Tim Neff was a homeowner and corrections officer at the now closed Mohican Juvenile Correction Facility. While attempting to restrain an inmate in 2009, he suffered a serious back injury that put him on worker’s compensation and effectively ended his career. Around this time, he and his wife applied for a loan modification with their mortgage company, Flagstar Bank, in an attempt to make their mortgage more affordable under their new circumstances.

The Neffs claimed that Flagstar made repeated assurances to them that their request would be processed. The loan modification was necessary for the Neffs to keep their house now that Tim was on worker’s compensation and making a fraction of what he made while working as a corrections officer. Throughout the next two years, the Neffs would repeatedly call Flagstar inquiring about the status of their loan modification, to which their representatives allegedly responded by stating it was processing and requesting more documents. The Neffs readily provided Flagstar any documents that they asked for, and maintained that the bank led them to believe that the much needed loan modification was just around the corner.

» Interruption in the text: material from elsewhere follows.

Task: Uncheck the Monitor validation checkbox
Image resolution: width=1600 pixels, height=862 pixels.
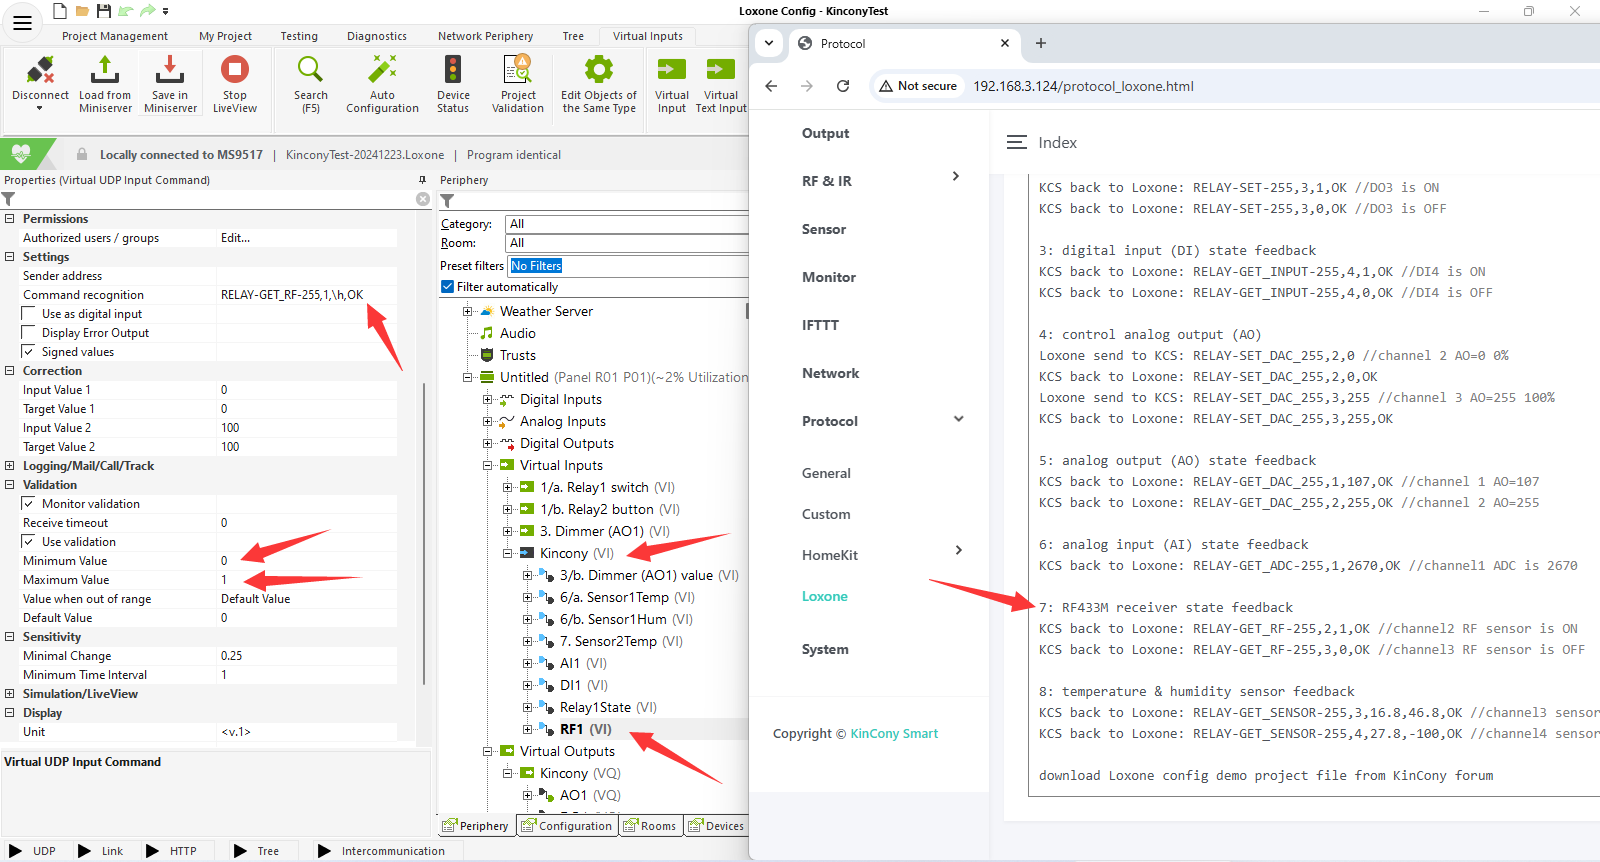Action: pyautogui.click(x=29, y=504)
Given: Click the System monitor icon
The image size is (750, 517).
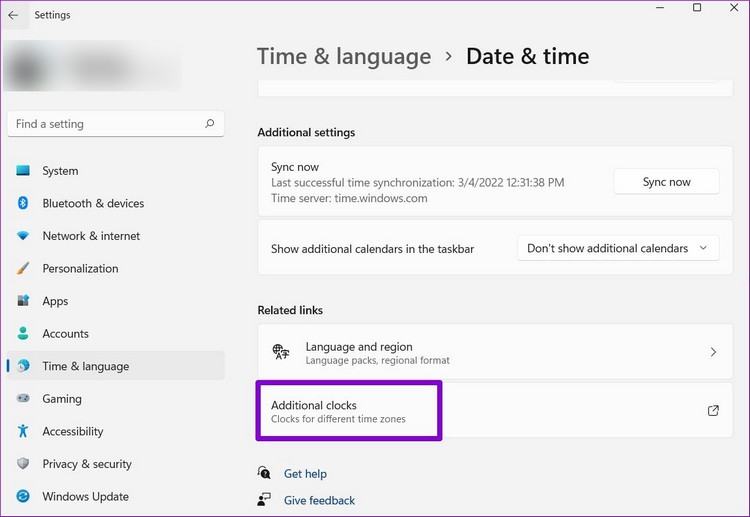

In contrast to this, the Neffs alleged to receiving several notices from Flagstar and their attorneys stating that their mortgage was in default, and eventually foreclosure. They claim that when they asked Flagstar about this, the company responded by again requesting more documents and assuring the Neffs that the loan modification was still being processed. According to the lawsuit, Flagstar’s representatives even went as far as to describe the foreclosure as a “formality.” When the Neffs asked Flagstar whether or not they should hire an attorney to answer the complaint, Flagstar allegedly responded by telling them it was unnecessary and that they could do everything an attorney could.

In December of 2011, the Neffs learned through their local newspaper that their house was due to be sold. Their decision to put faith in Flagstar’s alleged assurances proved to be a fatal mistake. It became apparent to them that Flagstar had made the decision to proceed with the foreclosure process, despite the assurances the Neffs claimed to have received. According to claims made by Flagstar, the company decided to reject the Neffs’ application for a loan modification in December 2010 due to their failure to provide a singular tax document. However, the Neffs maintained that they were led to believe their loan modification was still being processed until they were made aware of the sale of their property.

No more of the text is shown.